Seltzer retained counsel who moved to quash the subpoena and requested counsel fees. At oral argument, defendant's counsel claimed that although the order scheduling the hearing contained "nothing . . . specifically concerning subpoenas," he had called the judge's law clerk and "understood that the order would allow for subpoenas ...." The motion judge found the subpoena "overly burdensome" and "harassing." Further, "most of [the subpoena] is absolutely irrelevant to whether or not . . . Seltzer is paying any shelter expenses or . . . anything that could be considered remotely close to a [cohabitation] situation." The judge found defendant should have first sought discovery from plaintiff, [a]nd if [plaintiff's] responses are insufficient or not forthcoming, . . . only then I'm going to allow a . . . very limited amount of discovery . . . limited to anything . . . Seltzer may have paid on behalf of [plaintiff's] shelter expenses. Because that's really what's at issue.
At the conclusion of the hearing plaintiff's counsel asked the judge to set a date to exchange discovery answers. On March 3, 2017, the judge granted the motion to quash the subpoena
"as overly burdensome, harassing and irrelevant pursuant to R[ule] 4:10-3." The order stated:
Defendant is entitled to obtain discovery relating to . . . Seltzer's payment of [p]laintiff's shelter expenses. Defendant must use a less intrusive mechanism in order to obtain this information. Defendant may serve discovery on [p]laintiff and only in the event [p]laintiff is either not forthcoming or provides insufficient responses may [d]efendant re-serve discovery upon . . . Seltzer that is specifically limited to . . . Seltzer's payment of [p]laintiff's shelter expenses. The order also required plaintiff and defendant to serve answers to discovery no later than March 17, 2017, and granted Seltzer counsel fees subject to the submission of a certification of services by his attorney.
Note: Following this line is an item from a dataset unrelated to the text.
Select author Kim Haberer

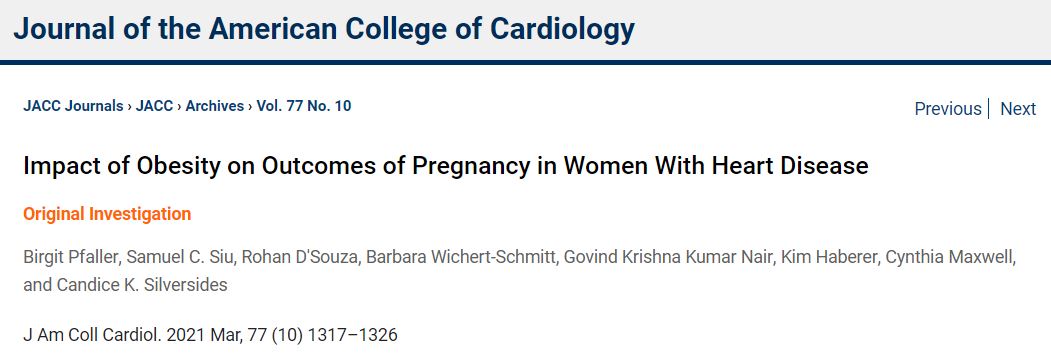826,258
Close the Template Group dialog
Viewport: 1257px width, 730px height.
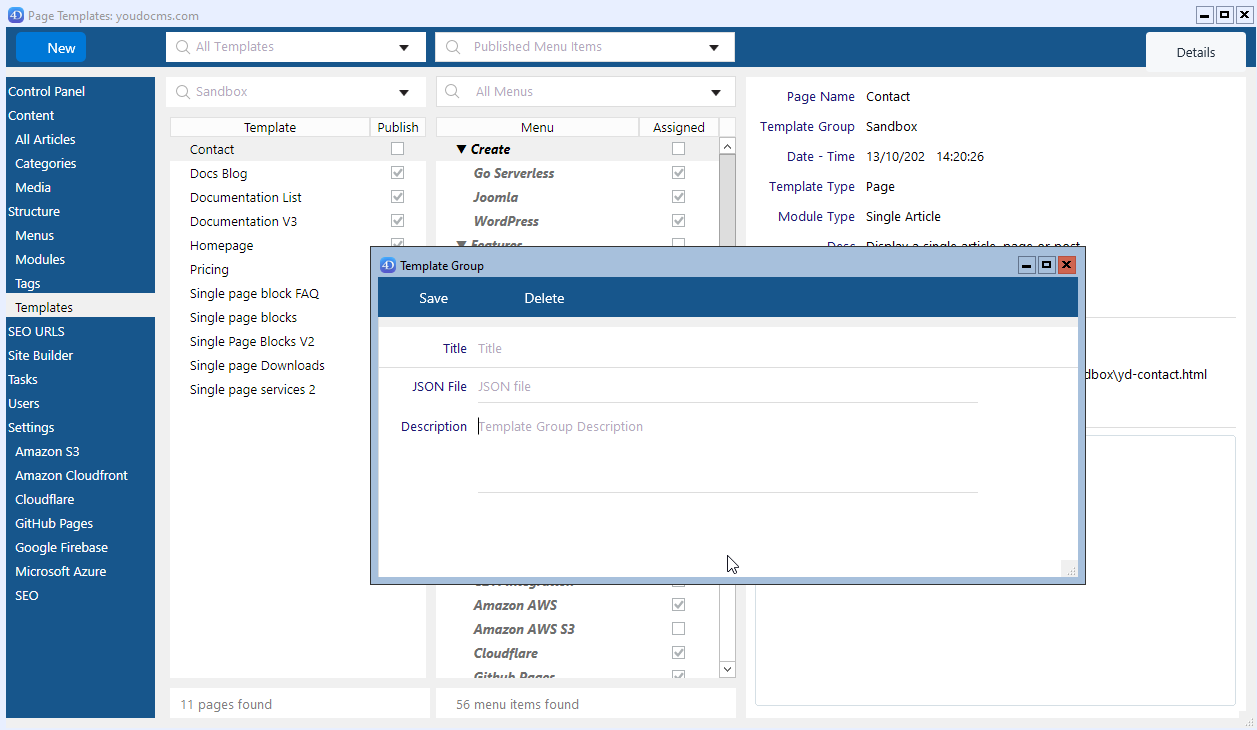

On February 13, 2020, the judge entered an order, nunc pro tunc to March 3, 2017, granting Seltzer $4,610.40 in counsel fees. The judge analyzed the Rule 5:3-5(c) factors and found they weighed in Seltzer's favor. She found defendant was employed and capable of paying counsel fees. She found he "did not act in good faith with respect to discovery requests" because he "failed to employ less intrusive means by which to obtain information." The judge noted "Seltzer incurred substantial fees in litigating the [m]otion . . . totaling $6,286.40" and successfully quashed the subpoena.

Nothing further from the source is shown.